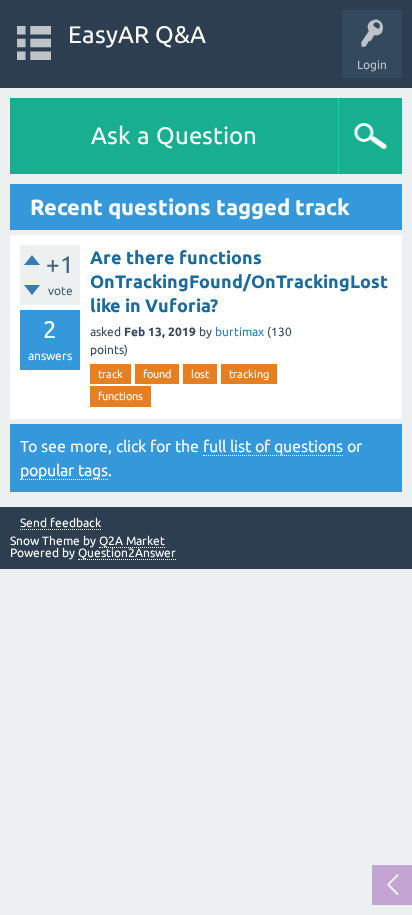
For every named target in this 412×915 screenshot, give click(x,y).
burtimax (239, 331)
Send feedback (60, 523)
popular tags (64, 470)
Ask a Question (174, 135)
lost (200, 374)
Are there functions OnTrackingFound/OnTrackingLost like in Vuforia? (239, 281)
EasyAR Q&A (137, 34)
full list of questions (273, 446)
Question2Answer (127, 552)
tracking (249, 374)
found (157, 374)
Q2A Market (132, 540)
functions (120, 396)
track (110, 374)
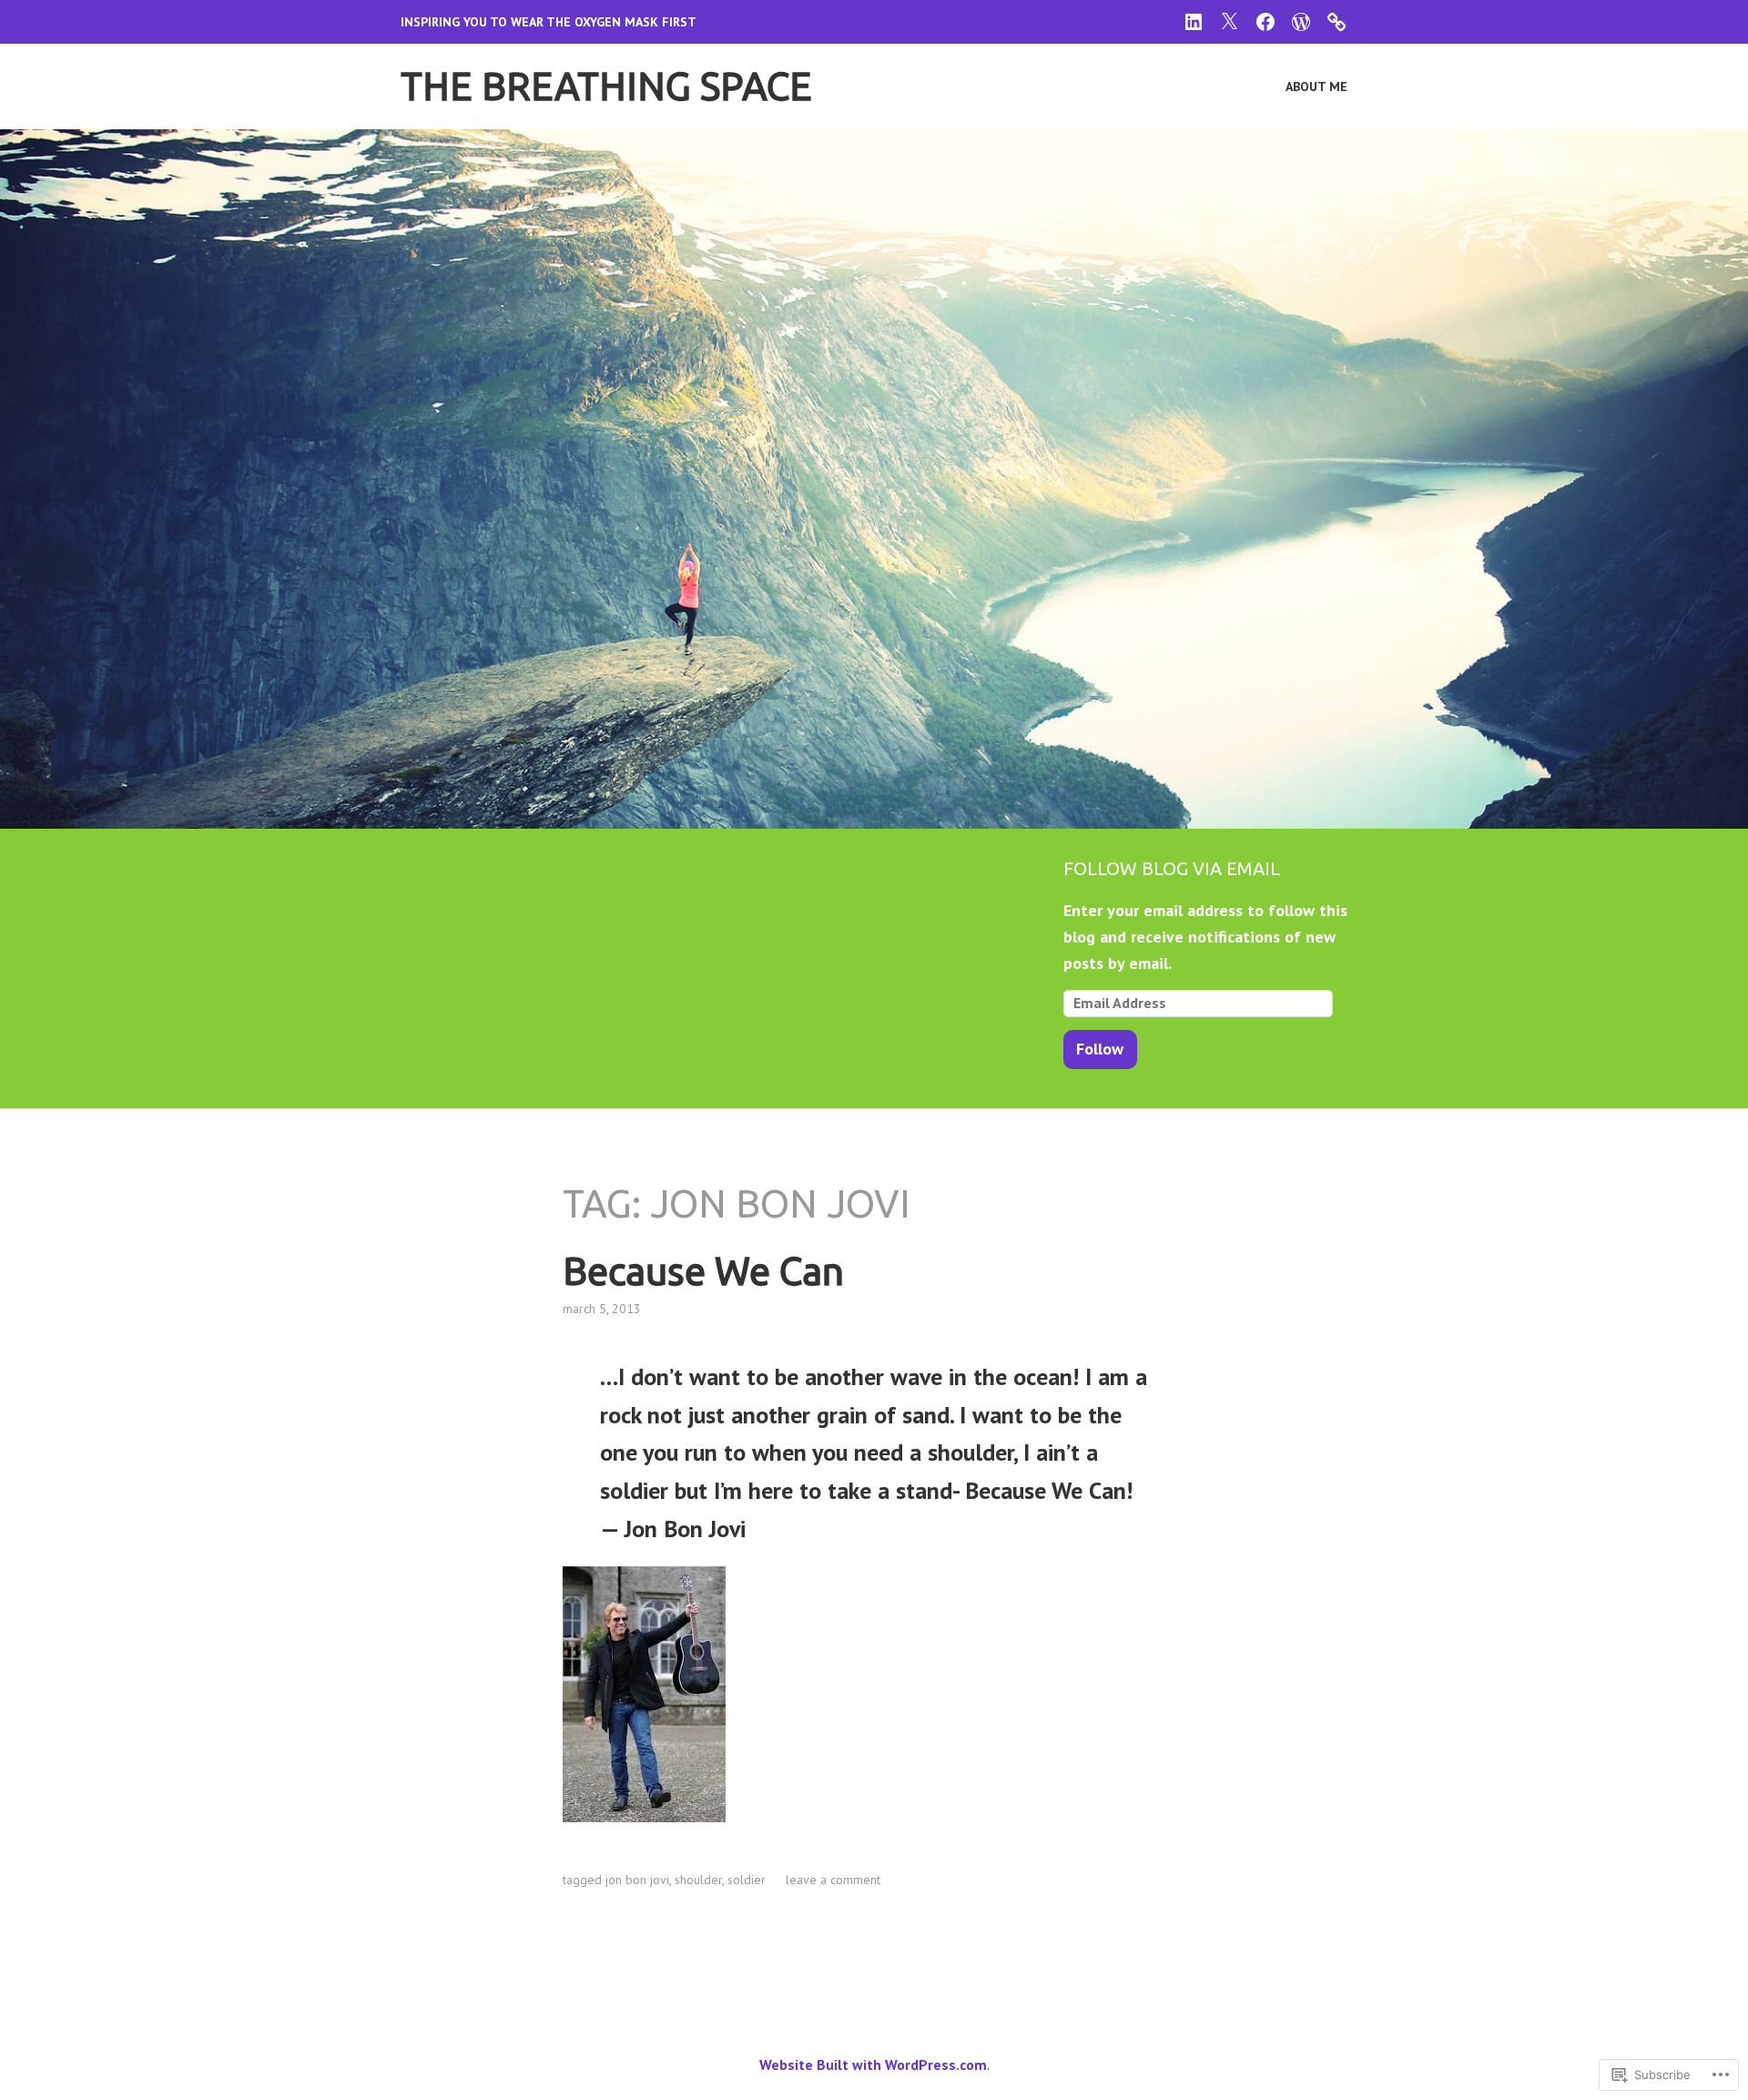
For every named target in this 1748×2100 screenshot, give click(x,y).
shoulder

--------------------------------------------------

(Goal of the exercise) Using the listing, collect all lines in which the string "click" is found.

(Exercise solution)
For every named target in this 412×915 screenshot, give click(x,y).
For every named target in this 1748×2100 screenshot, give click(x,y).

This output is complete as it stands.